The second shoe is dropping today. Stocks tried to rebound yesterday, but the FOMC is weighing on the market.
Turkey raised interest rates by 5% and they are now over 12%. This dramatic move demonstrates the gravity of the situation. Fortunately, credit concerns are not spreading and PIIGs yields remain stable. I will constantly monitor this situation. If it changes, this decline could continue.
The FOMC will taper this afternoon and the market won’t like the news. In all likelihood, we will test the 100-day moving average (SPY $176.40). If the Fed did not intend to taper, it will be forced to now. Any hesitation would be a sign of weakness. US central bank monetary policy can’t be dictated by emerging market credit concerns.
Once the market probes the 100-day moving average, buyers will become interested. That support level has presented an excellent buying opportunity over the last 12 months. The news has not been bad.
Earnings have been decent and they are growing at a 7% clip. Cash flows are at record levels and guidance has been good.
Global economic conditions are stable. China is a little soft, but that weakness is offset by growth in Europe. The official PMI’s will be released early next week and they should calm nerves. A week from Friday, the Unemployment Report will be released. Initial jobless claims have been declining the last few weeks and I am expecting a good number. I’m also expecting a revision for December. These reports will restore confidence.
Politicians will extend the debt ceiling without much of a battle. Both parties want to stay out of the headlines.
I am not wasting my time on shorts. The better trade will come on the rebound.
Sift through the earnings reports and look for companies that grew the top and bottom line. I am not too worried about a small miss if the growth was good. Also look for positive guidance. If the stock is holding up well in this bearish setting, it will pop when the market finds support.
Option implied volatilities are elevated. That means that it is time to sell out of the money put credit spreads. This strategy takes advantage of time decay and rich premiums. Distance yourself from the action and sell spreads below major technical support. If that level is breached, buy back the spread.
There is a slight chance (5%) that the Fed will not taper. Initially, the market will love this news and we will get a sharp rally. If this happens, it will set-up an excellent shorting opportunity when the move stalls. This sugar high won’t last long and this should be a sign that the Fed is handcuffed.

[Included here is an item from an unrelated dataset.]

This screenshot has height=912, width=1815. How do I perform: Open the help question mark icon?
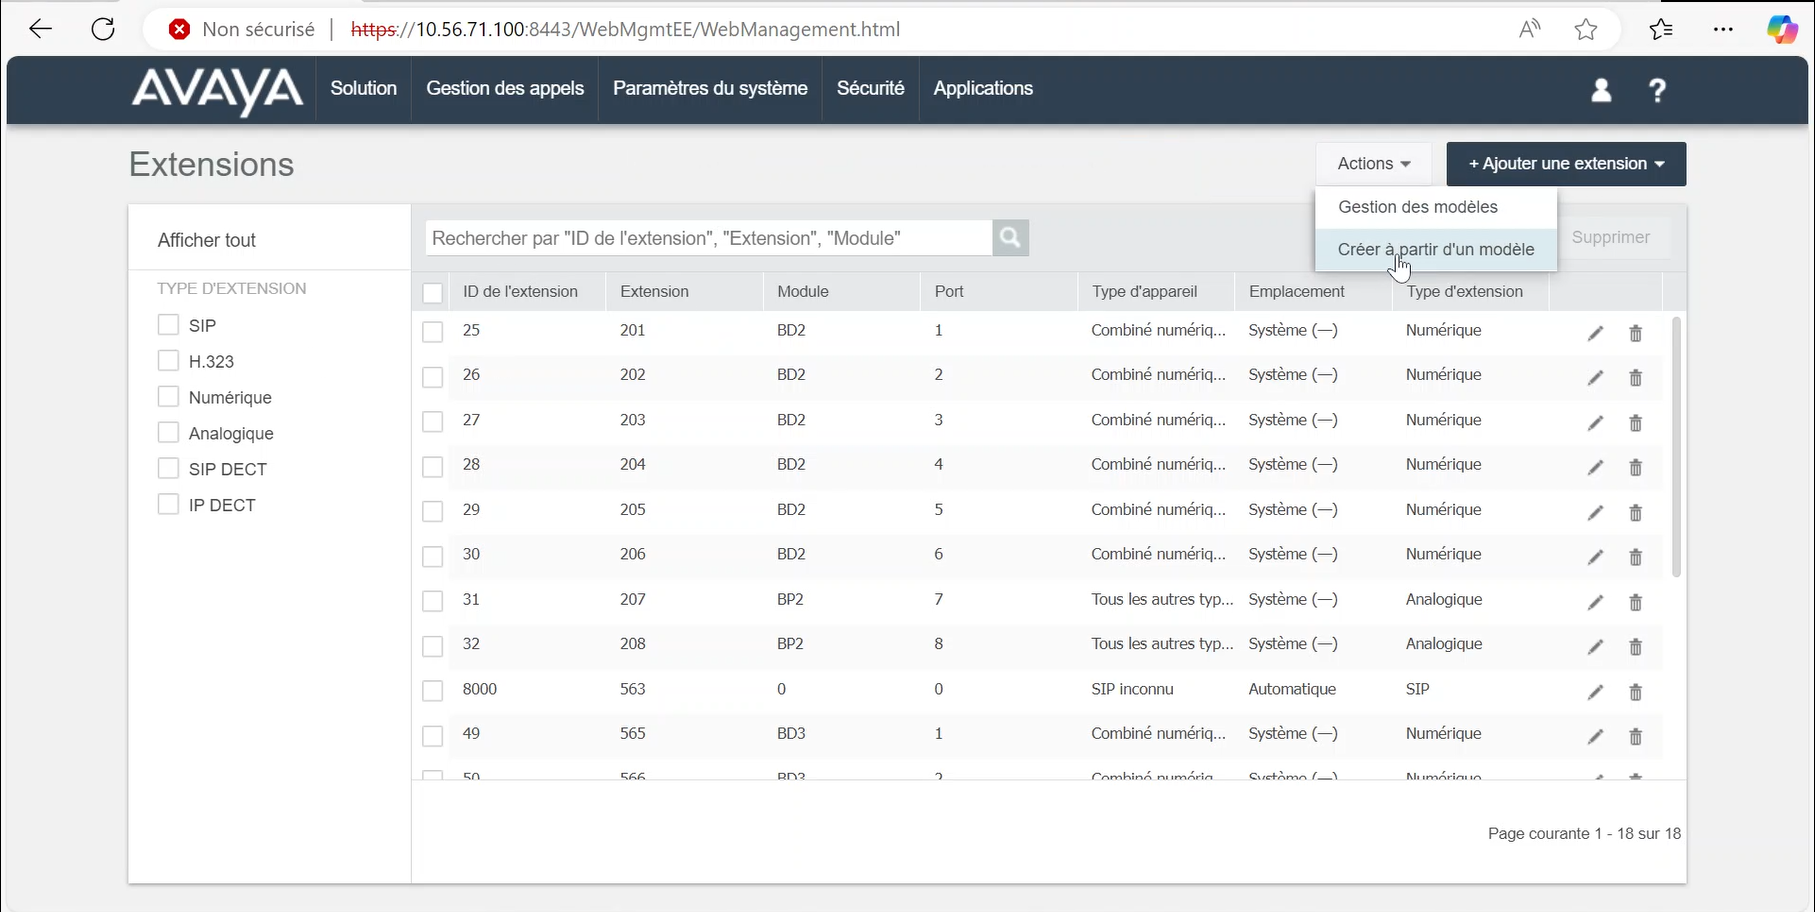click(1657, 90)
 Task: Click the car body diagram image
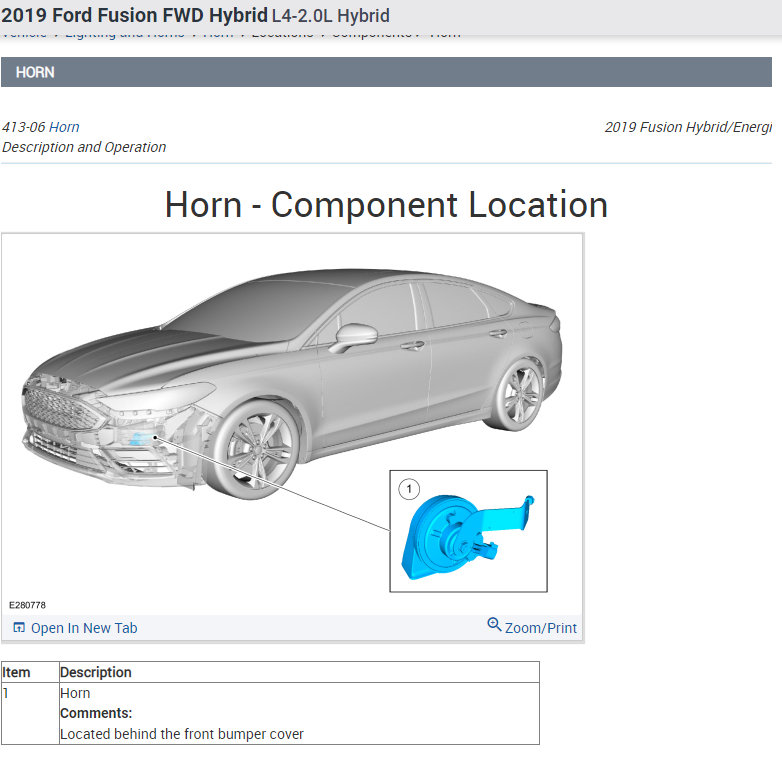(292, 384)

Let’s focus on the most likely scenario. The Fed will taper and the market won’t like the news. The 100-day moving average will be tested and we should see a capitulation low within the next few days. Economic conditions will show moderate growth and Asset Managers will buy stocks. I am seeing some great bargains and this bounce should last more than a week.
Nimble traders will have some shorting opportunities; the price action will be very choppy.
Swing traders should stay in cash and they should spend their time monitoring earnings reports. Wait for the capitulation low and get ready to buy.